Por sua vez, o livro de bolso dos recursos educativos, relativamente aos desafios que se colocam, chama a atenção para a questão da sustentabilidade a qual configura uma situação que julgamos relacionar-se com os incentivos para criar, usar, reusar e adaptar os REA: para criar recursos educativos de qualidade impõe-se que existam recursos tecnológicos adequados e competências científicas e técnicas apropriadas e aí, o papel das universidades e instituições educativas aparece como crucial. Não significa isto que não haja espaço para se criar REA individualmente, apenas os meios poderão ser mais escassos e os resultados menos bons e para quem utiliza ou até adapta, a qualidade é algo decididamente a considerar. Outro aspeto relevante para a sustentabilidade dos REA, de acordo com a mesma fonte, é o financiamento, pois até à data, a informação disponibilizada, aponta para que os custos de criação e manutenção, estejam a ser suportados por fundações ou instituições universitárias que têm interesses subjacentes, por exemplo, na promoção da sua imagem e dos seus académicos. Encontrar formas de financiar a criação e manutenção de repositórios é um contributo importante para a vida dos REA.

Em resumo, a questão da vida dos recursos educativos abertos e/ou dos repositórios de recursos educativos abertos não é fácil de equacionar devido a toda e sua extensão e dimensões que abarca. Estão em causa coisas tão importantes como os seus efeitos no desenvolvimento e avanço da sociedade, a qualidade, a fiabilidade, quem os produz, como e com que recursos, onde se alojam, como estão licenciados, etc..


Referências:

Gurell, Seth (autor) & Wiley, David (editor) (2008). OER Handbook for Educators 1.0. [http://wikieducator.org/OER_Handbook/educator_version_one]
Hargreaves, A. (1998) Os professores em Tempos de Mudança. Alfragide: McGraw_Hill
Downes, Stephen (10-2010). Agents Provocateurs. Stephen's Web. [http://www.downes.ca/post/54026] Wiley, David (27-09-2011).
 On OER – Beyond Definitions. Iterating toward openness. [http://opencontent.org/blog/archives/2015].

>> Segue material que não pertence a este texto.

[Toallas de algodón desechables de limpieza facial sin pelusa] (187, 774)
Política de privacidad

sábado, 26 de fevereiro de 2011

Reflexão Final

Após um período de alguma insegurança e suficientes dúvidas, compreendi que o caminho se faz caminhando, embora quando se encontra devidamente assinalado com "tabuletas" que fornecem indicações claras, ou autoridades que possam prover orientações, facilite bastante!

Para que a pouco e pouco, se obtenha maior autonomia, é necessário investir muito tempo e paciência nestas "lides", tentando usar de tolerância com os nossos (meus) modos desajeitados de criança que mal começou a andar e já tem ânsias de correr. Mas não há como apressar as coisas, antes de solidificar, comprender a aprofundar novos conteúdos; há um tempo certo para cada coisa e cada um de nós.

Agradeço aos meus companheiros de percurso, pois de mil maneiras diferentes, todos foram de suma e altíssima importância e ao nosso professor/orientador que gentilmente aplanou muito do caminho, apontando direcções, fornecendo preciosas informações e disponibilizando generosas indicações.

E posso dizer com satisfação que o contrato de aprendizagem já não me parece estrangeiro e sim totalmente perceptível e que penso que de facto me familiarizei com "os procedimentos metodológicos que norteiam e permitem a realização de uma investigação no campo da Educação" e que adquiri as competências necessárias para a pôr em prática (veremos) ainda que saiba que podemos sempre, fazer mais e melhor e que muito poderia ainda ser lido, dito, debatido, comentado e apreendido!